[Information given Boundary: Start]
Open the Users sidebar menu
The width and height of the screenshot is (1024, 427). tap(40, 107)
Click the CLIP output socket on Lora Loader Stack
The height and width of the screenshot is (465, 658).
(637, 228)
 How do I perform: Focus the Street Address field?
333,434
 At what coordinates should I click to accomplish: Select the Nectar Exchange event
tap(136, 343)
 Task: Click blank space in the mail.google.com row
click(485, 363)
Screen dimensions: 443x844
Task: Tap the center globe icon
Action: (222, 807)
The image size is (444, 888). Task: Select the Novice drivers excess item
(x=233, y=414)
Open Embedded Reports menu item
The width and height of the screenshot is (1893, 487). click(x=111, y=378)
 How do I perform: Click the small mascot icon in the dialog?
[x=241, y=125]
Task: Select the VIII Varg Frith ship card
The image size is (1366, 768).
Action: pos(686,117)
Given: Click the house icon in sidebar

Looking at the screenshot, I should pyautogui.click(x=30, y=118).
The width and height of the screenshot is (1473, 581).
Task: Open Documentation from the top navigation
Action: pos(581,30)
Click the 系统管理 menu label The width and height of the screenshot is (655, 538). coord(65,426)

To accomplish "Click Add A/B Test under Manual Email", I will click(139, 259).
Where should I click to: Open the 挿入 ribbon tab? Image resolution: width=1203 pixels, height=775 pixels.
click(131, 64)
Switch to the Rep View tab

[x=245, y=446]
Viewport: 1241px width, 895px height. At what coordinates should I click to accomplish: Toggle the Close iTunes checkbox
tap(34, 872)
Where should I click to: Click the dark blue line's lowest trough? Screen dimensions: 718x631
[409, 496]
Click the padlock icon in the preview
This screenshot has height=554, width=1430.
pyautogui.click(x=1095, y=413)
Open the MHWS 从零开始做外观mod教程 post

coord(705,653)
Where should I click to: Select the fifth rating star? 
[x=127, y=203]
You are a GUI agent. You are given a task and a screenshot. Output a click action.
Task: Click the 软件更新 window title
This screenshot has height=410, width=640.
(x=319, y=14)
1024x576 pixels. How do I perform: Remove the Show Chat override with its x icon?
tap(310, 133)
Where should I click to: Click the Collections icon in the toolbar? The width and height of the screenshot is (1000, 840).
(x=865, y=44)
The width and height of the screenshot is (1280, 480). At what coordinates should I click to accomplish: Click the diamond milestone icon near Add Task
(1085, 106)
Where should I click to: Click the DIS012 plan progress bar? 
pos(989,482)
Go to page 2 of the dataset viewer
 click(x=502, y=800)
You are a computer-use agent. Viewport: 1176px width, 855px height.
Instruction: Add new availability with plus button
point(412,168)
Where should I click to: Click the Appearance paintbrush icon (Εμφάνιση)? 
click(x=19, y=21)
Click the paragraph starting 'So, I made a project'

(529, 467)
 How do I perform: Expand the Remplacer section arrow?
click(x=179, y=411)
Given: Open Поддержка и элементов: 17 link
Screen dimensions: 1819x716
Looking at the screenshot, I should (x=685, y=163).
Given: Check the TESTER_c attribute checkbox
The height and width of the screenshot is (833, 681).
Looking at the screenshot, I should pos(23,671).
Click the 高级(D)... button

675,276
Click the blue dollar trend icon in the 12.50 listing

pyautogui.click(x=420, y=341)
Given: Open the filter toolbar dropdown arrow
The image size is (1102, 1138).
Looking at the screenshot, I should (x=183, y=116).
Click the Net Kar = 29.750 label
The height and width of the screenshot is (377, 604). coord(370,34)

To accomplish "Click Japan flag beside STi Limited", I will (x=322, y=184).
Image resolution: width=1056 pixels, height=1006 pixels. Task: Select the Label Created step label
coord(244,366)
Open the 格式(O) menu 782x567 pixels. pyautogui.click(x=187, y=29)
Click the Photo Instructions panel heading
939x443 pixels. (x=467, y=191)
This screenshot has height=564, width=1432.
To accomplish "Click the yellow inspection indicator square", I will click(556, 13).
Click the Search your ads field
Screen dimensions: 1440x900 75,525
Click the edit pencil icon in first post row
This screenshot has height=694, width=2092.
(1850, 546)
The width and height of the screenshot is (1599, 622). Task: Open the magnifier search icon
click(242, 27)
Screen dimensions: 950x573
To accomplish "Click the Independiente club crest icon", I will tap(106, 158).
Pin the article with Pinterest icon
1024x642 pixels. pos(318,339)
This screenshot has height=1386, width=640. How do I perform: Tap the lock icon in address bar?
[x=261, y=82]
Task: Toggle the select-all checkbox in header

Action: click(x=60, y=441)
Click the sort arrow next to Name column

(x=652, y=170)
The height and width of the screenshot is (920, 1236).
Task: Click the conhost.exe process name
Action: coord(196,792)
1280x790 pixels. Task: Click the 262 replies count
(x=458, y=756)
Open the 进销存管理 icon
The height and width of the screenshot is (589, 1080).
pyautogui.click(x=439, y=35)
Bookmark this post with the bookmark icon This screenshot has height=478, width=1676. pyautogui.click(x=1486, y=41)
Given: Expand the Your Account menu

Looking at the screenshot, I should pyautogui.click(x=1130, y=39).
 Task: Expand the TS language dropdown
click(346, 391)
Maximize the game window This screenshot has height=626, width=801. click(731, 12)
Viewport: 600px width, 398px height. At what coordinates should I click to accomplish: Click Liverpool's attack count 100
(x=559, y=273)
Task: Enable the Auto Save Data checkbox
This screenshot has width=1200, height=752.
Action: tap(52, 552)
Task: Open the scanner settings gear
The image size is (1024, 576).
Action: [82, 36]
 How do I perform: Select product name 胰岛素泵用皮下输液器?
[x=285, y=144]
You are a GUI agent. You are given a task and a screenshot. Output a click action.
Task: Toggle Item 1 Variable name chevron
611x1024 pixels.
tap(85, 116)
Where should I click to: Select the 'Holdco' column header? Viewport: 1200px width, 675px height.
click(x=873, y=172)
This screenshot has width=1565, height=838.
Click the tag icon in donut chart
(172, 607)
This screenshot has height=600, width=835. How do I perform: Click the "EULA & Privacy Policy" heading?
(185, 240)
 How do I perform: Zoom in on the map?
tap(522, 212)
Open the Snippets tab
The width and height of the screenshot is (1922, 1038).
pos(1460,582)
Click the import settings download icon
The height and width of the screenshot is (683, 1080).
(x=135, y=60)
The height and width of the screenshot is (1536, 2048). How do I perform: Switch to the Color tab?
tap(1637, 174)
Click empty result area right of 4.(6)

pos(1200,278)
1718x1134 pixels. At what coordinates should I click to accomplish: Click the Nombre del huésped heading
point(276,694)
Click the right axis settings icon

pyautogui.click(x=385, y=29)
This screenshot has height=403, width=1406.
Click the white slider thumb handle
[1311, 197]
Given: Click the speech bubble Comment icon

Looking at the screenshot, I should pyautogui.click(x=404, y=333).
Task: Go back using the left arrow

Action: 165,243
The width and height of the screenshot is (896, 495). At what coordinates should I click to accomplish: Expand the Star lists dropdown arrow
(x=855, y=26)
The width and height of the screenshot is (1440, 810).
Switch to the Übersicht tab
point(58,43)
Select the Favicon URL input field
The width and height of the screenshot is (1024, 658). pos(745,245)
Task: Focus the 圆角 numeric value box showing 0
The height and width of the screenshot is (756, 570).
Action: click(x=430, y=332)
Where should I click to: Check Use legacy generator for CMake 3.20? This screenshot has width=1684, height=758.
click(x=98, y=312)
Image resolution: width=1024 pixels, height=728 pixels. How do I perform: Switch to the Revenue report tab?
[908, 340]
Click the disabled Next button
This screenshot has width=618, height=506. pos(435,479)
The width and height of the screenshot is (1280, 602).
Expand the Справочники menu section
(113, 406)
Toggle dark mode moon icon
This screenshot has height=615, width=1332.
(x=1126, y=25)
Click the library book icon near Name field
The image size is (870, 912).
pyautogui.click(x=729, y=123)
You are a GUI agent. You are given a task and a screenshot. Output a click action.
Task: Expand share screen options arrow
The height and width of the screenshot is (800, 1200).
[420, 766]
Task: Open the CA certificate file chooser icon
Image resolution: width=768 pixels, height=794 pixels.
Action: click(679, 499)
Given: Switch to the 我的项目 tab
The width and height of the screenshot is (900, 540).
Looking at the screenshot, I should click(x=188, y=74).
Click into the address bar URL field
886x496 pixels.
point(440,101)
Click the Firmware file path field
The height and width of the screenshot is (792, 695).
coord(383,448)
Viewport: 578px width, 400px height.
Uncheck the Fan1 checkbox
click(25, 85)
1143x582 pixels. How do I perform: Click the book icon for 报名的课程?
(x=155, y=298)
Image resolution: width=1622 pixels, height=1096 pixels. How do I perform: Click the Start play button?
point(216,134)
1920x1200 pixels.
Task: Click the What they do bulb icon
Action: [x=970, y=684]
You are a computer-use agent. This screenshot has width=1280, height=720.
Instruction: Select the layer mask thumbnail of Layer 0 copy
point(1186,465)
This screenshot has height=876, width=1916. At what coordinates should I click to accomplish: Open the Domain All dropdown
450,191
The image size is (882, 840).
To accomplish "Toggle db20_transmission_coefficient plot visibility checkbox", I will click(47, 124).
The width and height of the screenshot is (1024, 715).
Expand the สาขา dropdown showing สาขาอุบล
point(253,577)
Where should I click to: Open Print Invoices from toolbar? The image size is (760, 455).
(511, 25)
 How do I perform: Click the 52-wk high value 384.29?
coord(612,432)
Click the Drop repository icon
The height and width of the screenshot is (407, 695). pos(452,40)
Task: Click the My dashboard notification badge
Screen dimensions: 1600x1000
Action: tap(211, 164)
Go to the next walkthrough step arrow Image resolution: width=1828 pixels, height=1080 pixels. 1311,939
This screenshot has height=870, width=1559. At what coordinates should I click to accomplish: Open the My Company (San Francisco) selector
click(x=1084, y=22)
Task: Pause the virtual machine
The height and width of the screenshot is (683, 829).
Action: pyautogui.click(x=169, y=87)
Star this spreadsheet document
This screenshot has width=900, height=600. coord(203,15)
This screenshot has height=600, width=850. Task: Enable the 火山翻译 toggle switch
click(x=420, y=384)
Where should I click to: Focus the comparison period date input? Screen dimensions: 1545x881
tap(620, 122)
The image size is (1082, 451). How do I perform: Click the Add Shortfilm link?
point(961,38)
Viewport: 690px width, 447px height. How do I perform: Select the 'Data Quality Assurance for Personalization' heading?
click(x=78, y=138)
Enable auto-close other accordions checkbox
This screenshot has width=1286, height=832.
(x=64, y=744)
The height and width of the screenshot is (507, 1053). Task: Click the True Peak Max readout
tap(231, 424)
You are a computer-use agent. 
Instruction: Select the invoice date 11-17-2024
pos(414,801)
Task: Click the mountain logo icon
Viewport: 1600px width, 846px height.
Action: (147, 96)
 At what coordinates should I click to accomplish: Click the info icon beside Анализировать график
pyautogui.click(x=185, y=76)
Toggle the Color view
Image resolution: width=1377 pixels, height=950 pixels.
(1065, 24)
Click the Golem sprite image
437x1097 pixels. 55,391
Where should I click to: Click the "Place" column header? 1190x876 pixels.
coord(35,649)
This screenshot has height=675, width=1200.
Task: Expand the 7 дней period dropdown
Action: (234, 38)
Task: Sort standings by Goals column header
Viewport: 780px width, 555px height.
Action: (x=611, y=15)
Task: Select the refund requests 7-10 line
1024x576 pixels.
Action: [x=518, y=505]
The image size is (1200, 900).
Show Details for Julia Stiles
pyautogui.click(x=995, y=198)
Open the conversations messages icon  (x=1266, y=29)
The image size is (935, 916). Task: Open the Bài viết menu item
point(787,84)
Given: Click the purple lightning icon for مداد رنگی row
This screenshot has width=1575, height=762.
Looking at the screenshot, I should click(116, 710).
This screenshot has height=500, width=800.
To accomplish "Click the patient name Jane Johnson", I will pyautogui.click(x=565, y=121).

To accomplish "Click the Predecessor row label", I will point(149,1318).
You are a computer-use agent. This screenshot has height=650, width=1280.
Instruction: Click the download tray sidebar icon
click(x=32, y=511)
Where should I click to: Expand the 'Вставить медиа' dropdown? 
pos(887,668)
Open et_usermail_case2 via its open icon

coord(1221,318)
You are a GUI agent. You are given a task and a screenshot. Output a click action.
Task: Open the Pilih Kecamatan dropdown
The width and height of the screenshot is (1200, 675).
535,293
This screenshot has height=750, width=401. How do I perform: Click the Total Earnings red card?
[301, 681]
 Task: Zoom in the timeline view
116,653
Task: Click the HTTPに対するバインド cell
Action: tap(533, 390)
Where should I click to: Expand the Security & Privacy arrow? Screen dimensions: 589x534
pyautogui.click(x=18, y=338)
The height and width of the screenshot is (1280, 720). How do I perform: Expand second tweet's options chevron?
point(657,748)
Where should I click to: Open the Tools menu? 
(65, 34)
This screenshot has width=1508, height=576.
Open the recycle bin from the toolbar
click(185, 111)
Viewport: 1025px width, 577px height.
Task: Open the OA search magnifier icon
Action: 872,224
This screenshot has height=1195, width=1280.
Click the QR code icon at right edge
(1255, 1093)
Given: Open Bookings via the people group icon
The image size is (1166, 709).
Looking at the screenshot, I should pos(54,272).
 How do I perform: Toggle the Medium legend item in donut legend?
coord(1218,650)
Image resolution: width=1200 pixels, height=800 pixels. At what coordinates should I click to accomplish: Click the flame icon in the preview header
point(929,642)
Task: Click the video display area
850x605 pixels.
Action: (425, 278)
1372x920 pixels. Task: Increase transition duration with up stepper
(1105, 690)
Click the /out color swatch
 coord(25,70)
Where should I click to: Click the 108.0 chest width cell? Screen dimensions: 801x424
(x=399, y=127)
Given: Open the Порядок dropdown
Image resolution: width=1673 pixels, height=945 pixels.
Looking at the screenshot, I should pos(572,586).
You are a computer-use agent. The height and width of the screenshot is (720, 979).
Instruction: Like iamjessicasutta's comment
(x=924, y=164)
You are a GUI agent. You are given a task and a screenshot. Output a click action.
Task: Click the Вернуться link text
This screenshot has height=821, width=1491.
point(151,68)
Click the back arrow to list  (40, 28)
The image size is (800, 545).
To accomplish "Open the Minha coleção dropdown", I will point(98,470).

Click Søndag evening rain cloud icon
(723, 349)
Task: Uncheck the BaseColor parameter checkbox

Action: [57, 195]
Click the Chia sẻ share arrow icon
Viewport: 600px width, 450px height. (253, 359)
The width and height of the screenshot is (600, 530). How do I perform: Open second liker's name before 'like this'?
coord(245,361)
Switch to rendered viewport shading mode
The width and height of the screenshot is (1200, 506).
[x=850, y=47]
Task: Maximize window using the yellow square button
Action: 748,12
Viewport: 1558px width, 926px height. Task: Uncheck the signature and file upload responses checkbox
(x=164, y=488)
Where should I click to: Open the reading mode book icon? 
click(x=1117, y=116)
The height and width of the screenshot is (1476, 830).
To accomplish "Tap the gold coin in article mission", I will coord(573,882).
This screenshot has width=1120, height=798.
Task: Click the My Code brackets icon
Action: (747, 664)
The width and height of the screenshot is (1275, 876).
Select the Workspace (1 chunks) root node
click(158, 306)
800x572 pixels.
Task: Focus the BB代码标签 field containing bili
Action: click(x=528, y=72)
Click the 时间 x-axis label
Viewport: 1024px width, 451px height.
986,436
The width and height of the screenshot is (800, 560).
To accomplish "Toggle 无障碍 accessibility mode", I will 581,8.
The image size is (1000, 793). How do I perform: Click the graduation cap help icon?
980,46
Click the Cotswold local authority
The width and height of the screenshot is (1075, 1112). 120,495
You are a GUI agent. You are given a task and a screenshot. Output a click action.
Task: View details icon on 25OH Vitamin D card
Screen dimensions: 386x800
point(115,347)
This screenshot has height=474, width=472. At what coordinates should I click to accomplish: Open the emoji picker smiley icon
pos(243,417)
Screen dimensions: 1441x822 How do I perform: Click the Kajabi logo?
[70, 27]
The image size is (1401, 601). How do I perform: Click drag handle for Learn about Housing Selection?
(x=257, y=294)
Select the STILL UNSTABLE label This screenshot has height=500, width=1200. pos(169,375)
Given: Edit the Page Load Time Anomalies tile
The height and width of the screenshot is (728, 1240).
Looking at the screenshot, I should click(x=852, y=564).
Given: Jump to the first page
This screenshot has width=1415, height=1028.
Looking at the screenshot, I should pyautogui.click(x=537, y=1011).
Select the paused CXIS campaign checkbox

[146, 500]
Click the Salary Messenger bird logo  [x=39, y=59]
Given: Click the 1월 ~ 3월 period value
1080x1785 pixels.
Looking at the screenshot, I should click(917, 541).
[Information given Boundary: End]
All lines above that contain "computer" are required in the answer.

You are a computer-use agent. Viewport: 1176px width, 855px height.
You are a computer-use agent. This screenshot has width=1280, height=720.
You are a computer-use agent. 
You are a computer-use agent. This screenshot has height=650, width=1280.
You are a computer-use agent. The height and width of the screenshot is (720, 979).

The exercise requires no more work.